SOURCE EXTRACT:
## START
In the case of a Shelf Registration Statement, the Partnership may
require each Holder of Registrable Securities to furnish to the Partnership such
information regarding such Holder and the proposed disposition by such Holder of
such Registrable Securities as the Partnership may from time to time reasonably
request in writing. If any Holder fails to furnish such information in a timely
manner, the Partnership shall (i) have no further obligation under this
Agreement to provide for the disposition of such Holder's Registrable Securities
in the Shelf Registration Statement in respect to which such information was
requested, (ii) not be required to provide for the disposition of such Holder's
Registrable Securities in any post-effective amendment to such Shelf
Registration Statement or any future Shelf Registration Statement that is not
otherwise required to be filed and (iii) shall not be required to pay any
additional interest to such Holder as provided in Section 2(d) hereof.
## END
AIM: In the shelf registration clause, what happens to additional interest owed to a Holder who fails to furnish the requested information in a timely manner?

DATASET CONTENT:
## START
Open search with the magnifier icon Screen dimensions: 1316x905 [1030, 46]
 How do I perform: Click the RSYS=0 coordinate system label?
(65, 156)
## END
EXERCISE RESULT: The Partnership is not required to pay that Holder any additional interest provided in Section 2(d).